El Gobierno de Tierra del Fuego resolvió intervenir de oficio ante los despidos confirmados en Mirgor y avanzará con el dictado de la conciliación obligatoria para intentar frenar el impacto de las desvinculaciones y abrir una instancia de negociación.
La decisión fue adoptada por el gobernador Gustavo Melella luego de conocerse este lunes la desvinculación de alrededor de 300 trabajadores vinculados a la empresa, situación que generó preocupación entre los sectores sindicales y políticos de la provincia.
La medida será instrumentada por el Ministerio de Trabajo de Tierra del Fuego y contempla la convocatoria a las partes para avanzar en una mesa formal de negociación.
En ese marco, este martes se desarrollará la primera audiencia en la sede de la cartera laboral provincial. Allí se buscará conocer la posición de la empresa y de los representantes de los trabajadores y analizar alternativas frente a los despidos.
Desde el Ejecutivo provincial sostienen la necesidad de intervenir ante el impacto que la crisis de la industria electrónica está generando sobre el empleo fueguino, particularmente en Río Grande, donde el sector fabril representa una de las principales fuentes de trabajo.

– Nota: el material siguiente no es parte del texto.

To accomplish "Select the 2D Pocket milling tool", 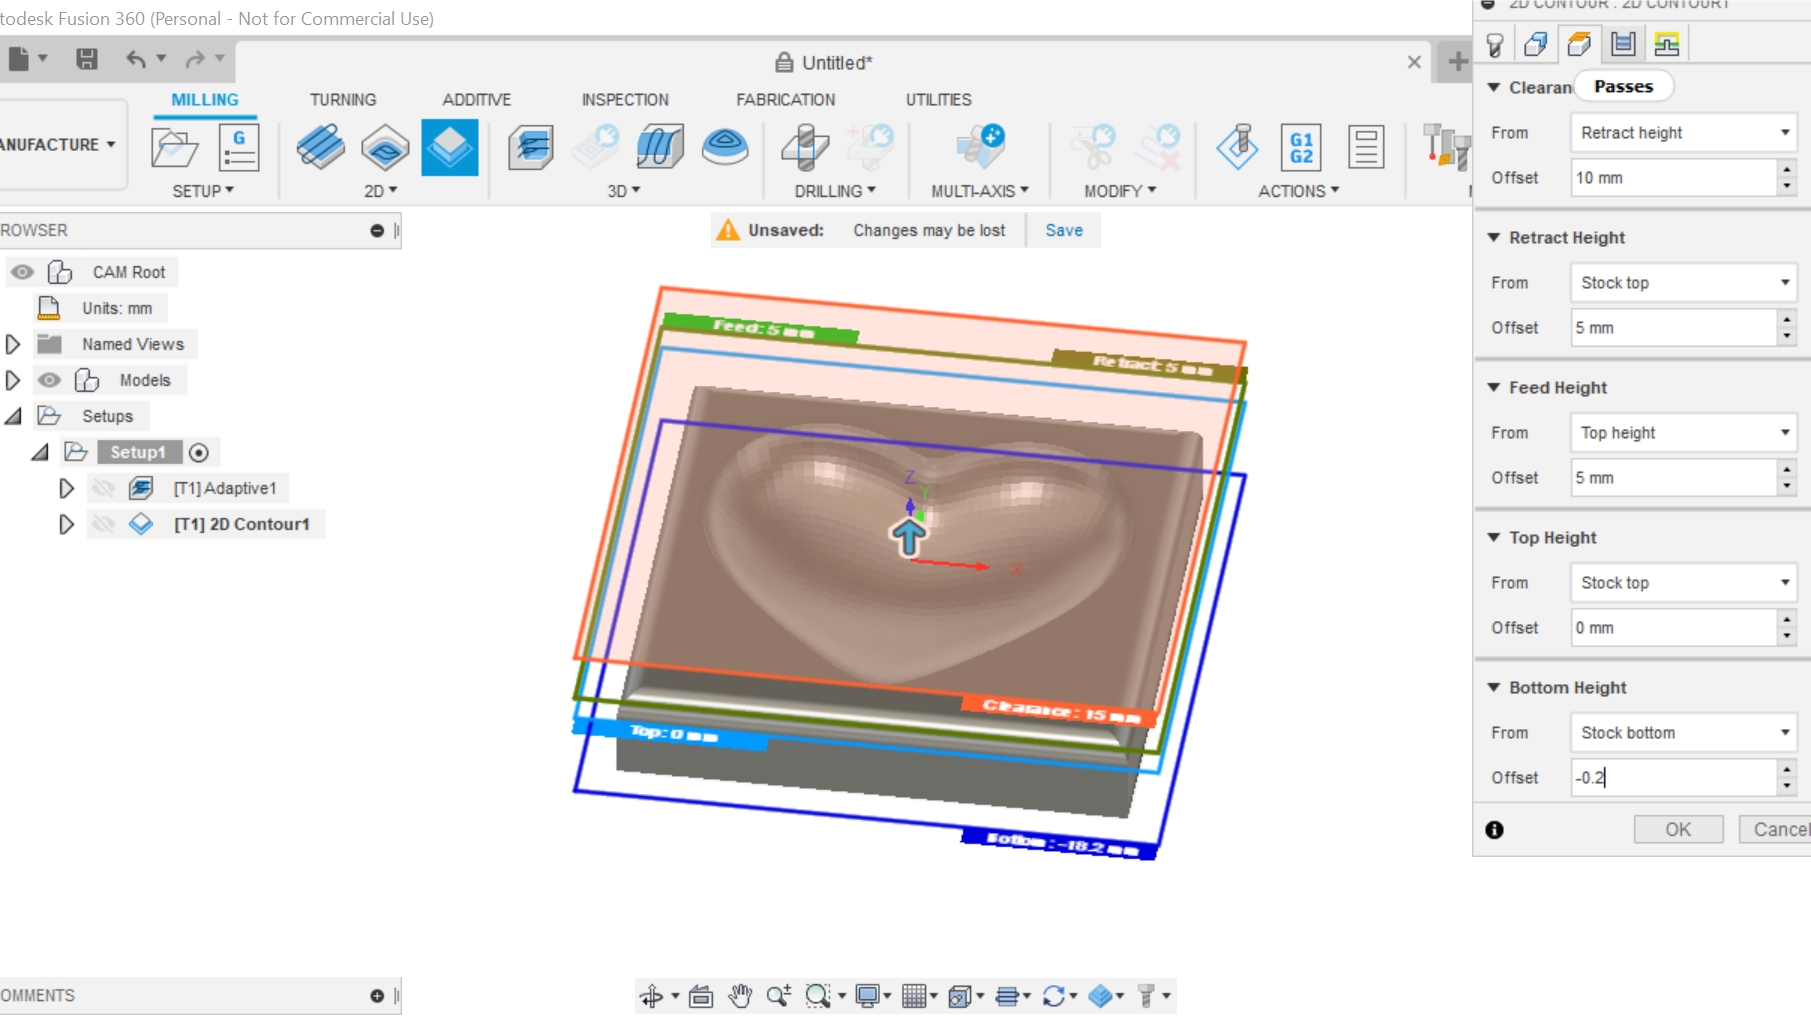I will (x=385, y=146).
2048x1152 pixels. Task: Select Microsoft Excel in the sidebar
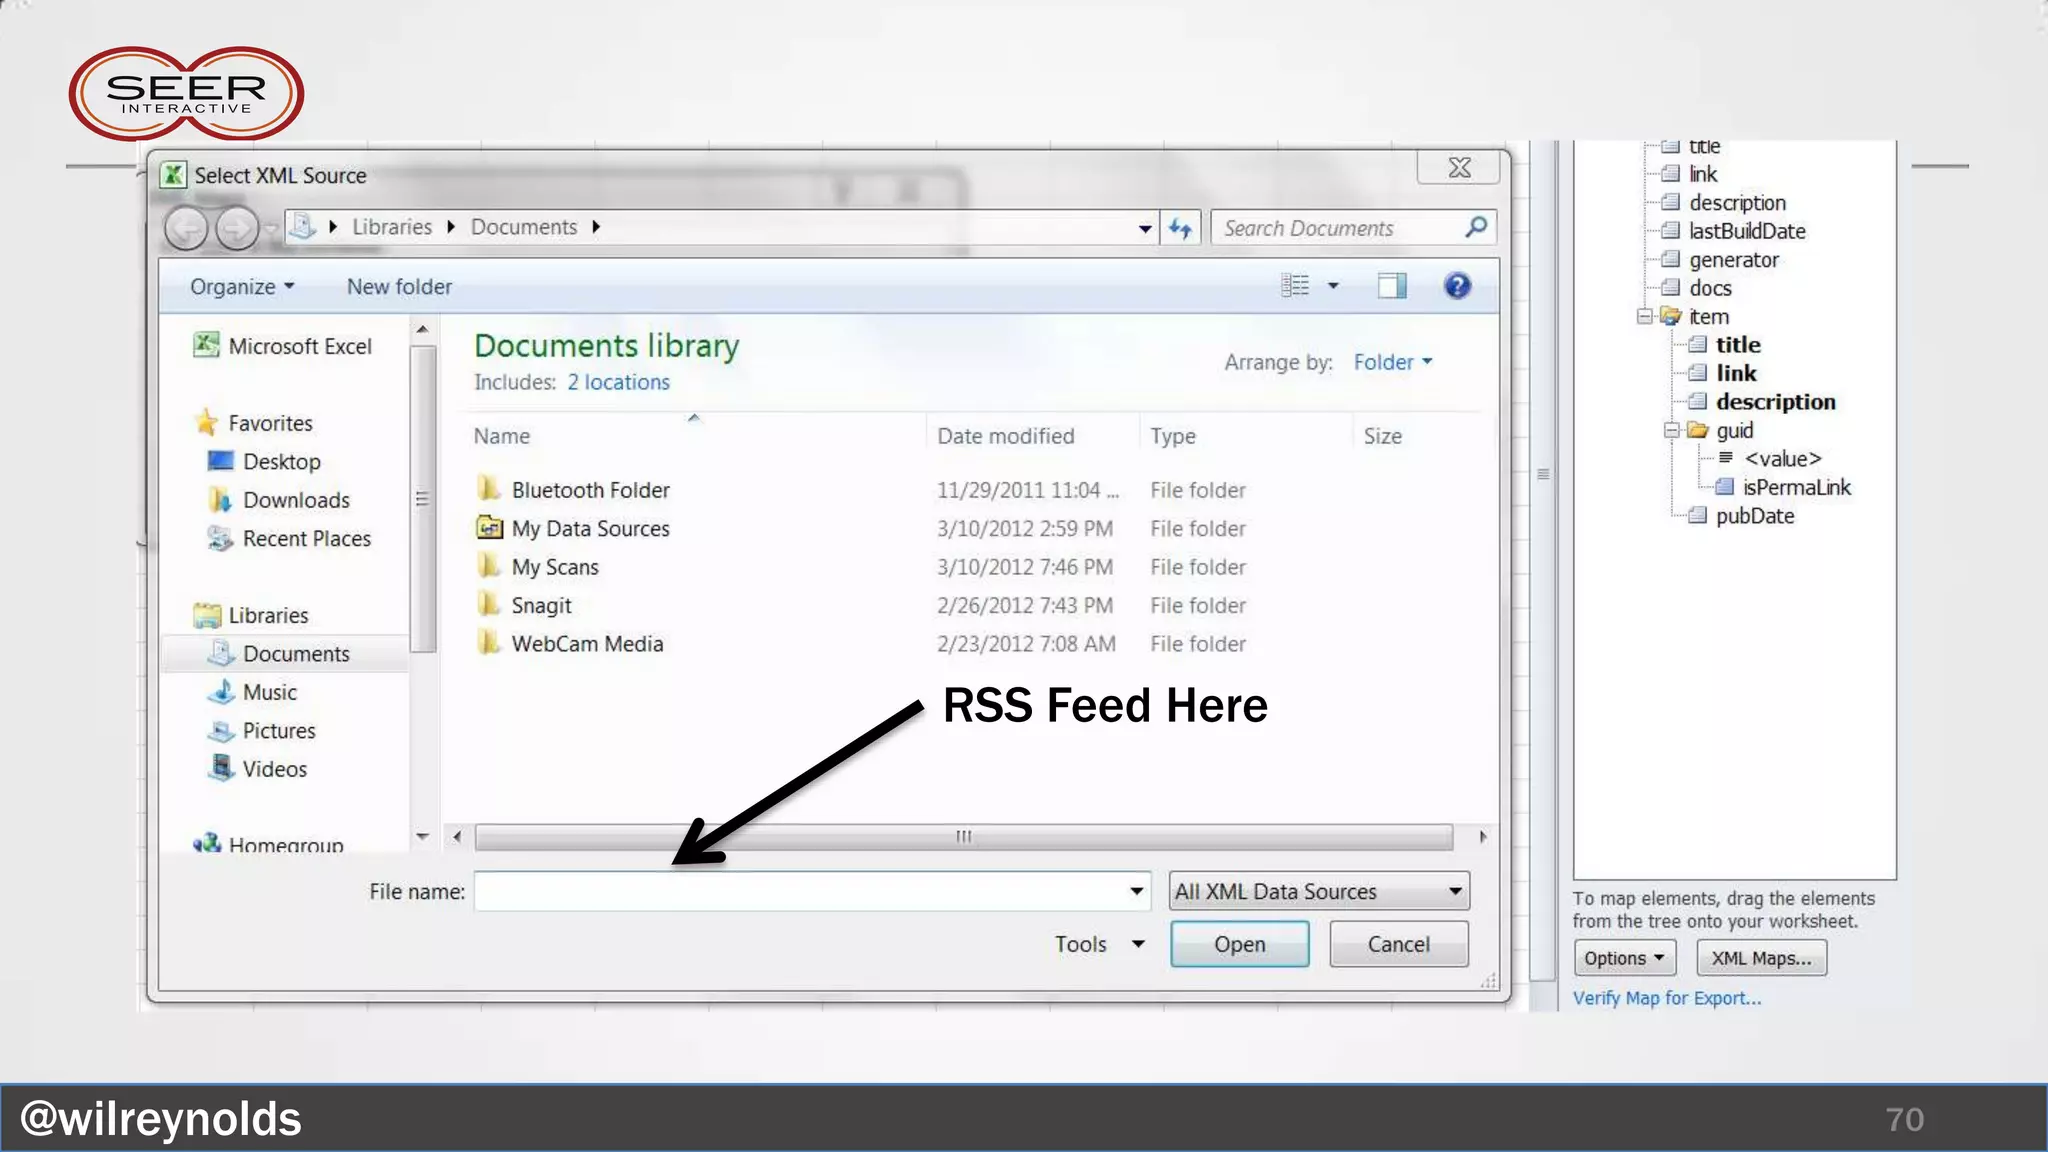tap(299, 346)
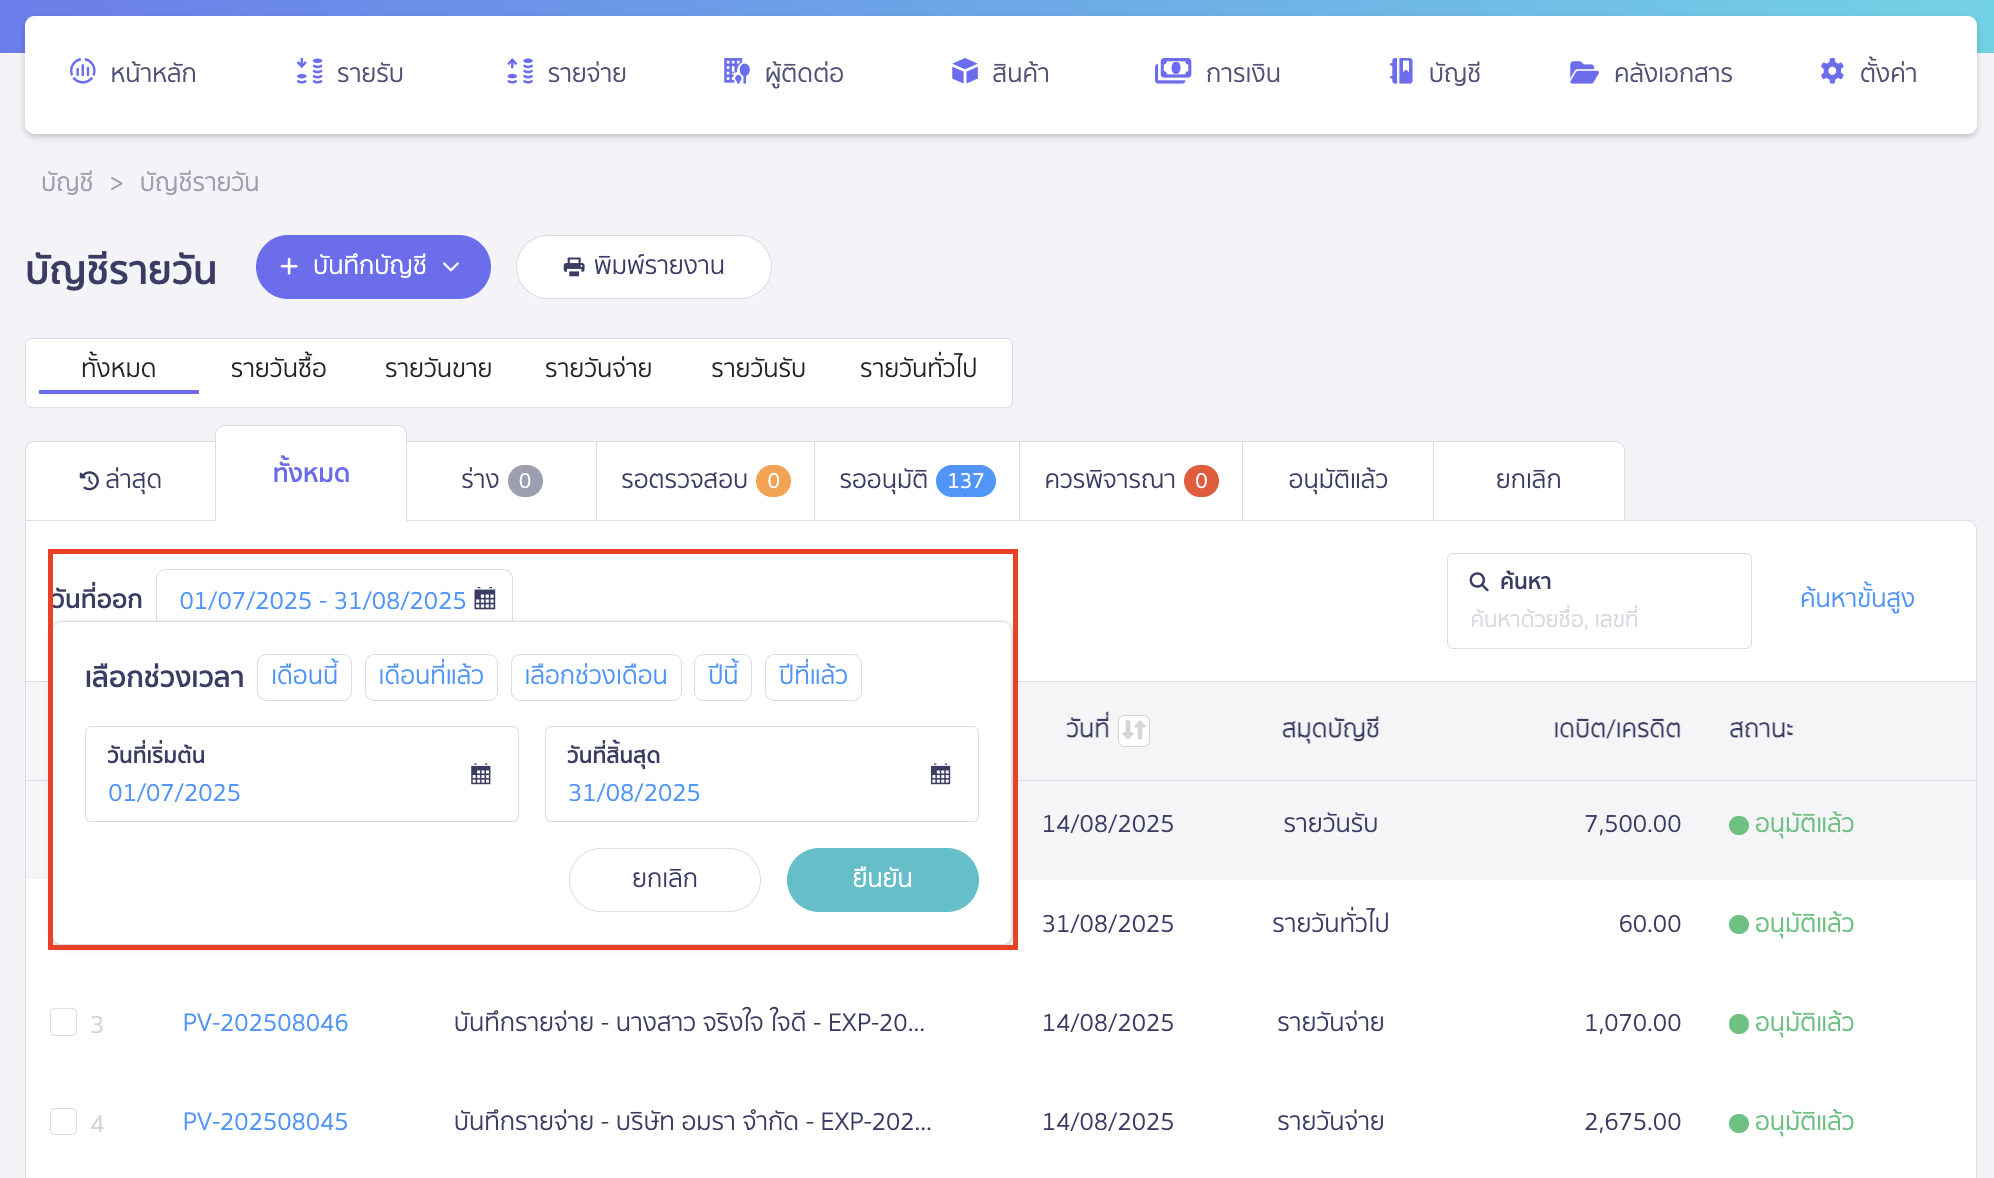The width and height of the screenshot is (1994, 1178).
Task: Open the PV-202508046 document link
Action: pos(265,1022)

Con la conciliación obligatoria, el Gobierno busca generar un período de negociación y evitar que las desvinculaciones queden firmes mientras se desarrolla la instancia administrativa.
La situación de Mirgor se suma a otros conflictos registrados en las últimas semanas dentro del sector industrial fueguino, en un escenario marcado por la caída de la actividad, cambios en los procesos productivos y la incertidumbre respecto del futuro del empleo en Tierra del Fuego.